Selected extract:
★ ★ ★
The war in Ukraine has caused a massive shortage of wheat around the world. One Israeli company, however, has come up with an innovative solution to boost wheat yields ahead of harvesting time.
The biotechnology company Lavie Bio recently revealed its new technology, utilizing extensive biological expertise, advanced big data and artificial intelligence tools.
The company's product, called "result™", is a cutting-edge inoculant, combining two bacteria strains, which improve nutrient availability and uptake, improving plant health.
It can augment both yield and profitability, according to the company, averaging "wheat growers 3-4bu/acre over untreated control" and potentially increasing profitability by up to 50%.
"Result™ is formulated into existing wheat seed treatment products, and improves the efficiency of nutrients it takes from the soil as well as the plant's natural defenses. It enhances early growth and root branching, thus maximizing production within fields."
★ ★ ★
Given entries:
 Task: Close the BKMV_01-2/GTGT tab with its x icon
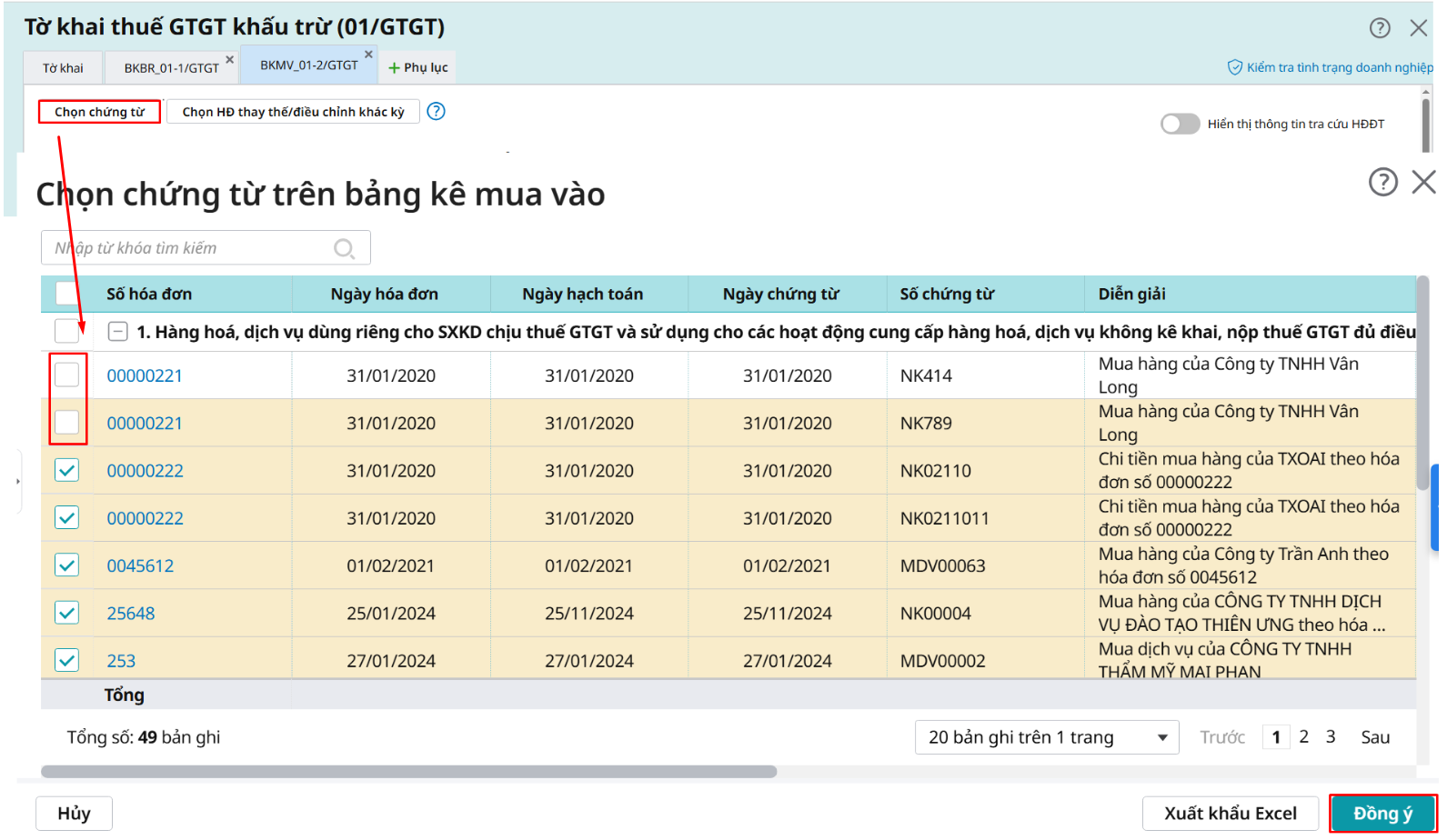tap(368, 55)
★ ★ ★
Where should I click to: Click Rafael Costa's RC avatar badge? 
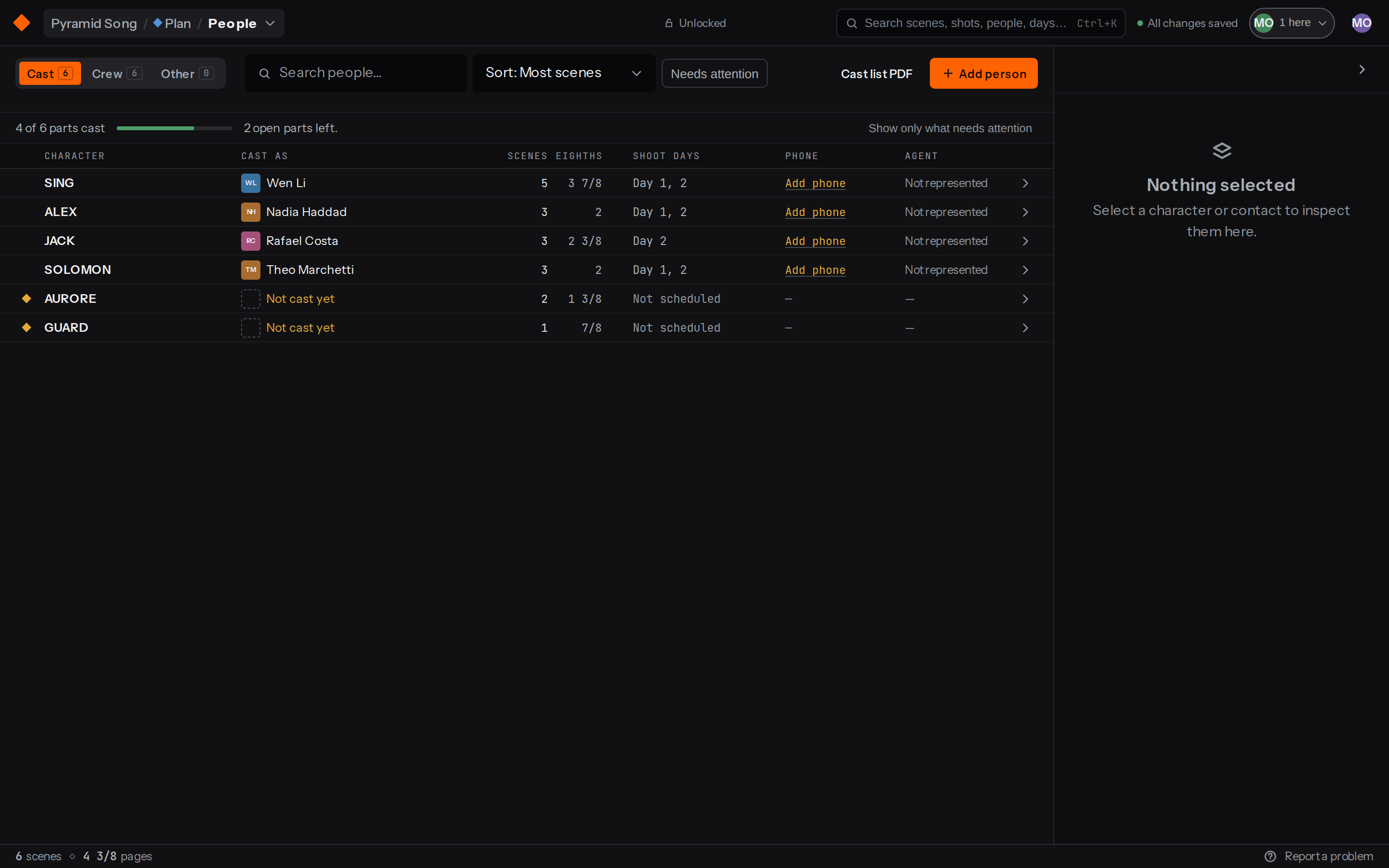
★ ★ ★
Explore the material:
1) From the article on Lavie Bio's wheat technology, transcribe the part that opens with the words containing "The biotechnology company" and closes with "artificial intelligence tools.".
2) According to the article on Lavie Bio's wheat technology, by how much could the company's product potentially increase profitability?

Answers to each task:
1)
The biotechnology company Lavie Bio recently revealed its new technology, utilizing extensive biological expertise, advanced big data and artificial intelligence tools.

2) By up to 50%.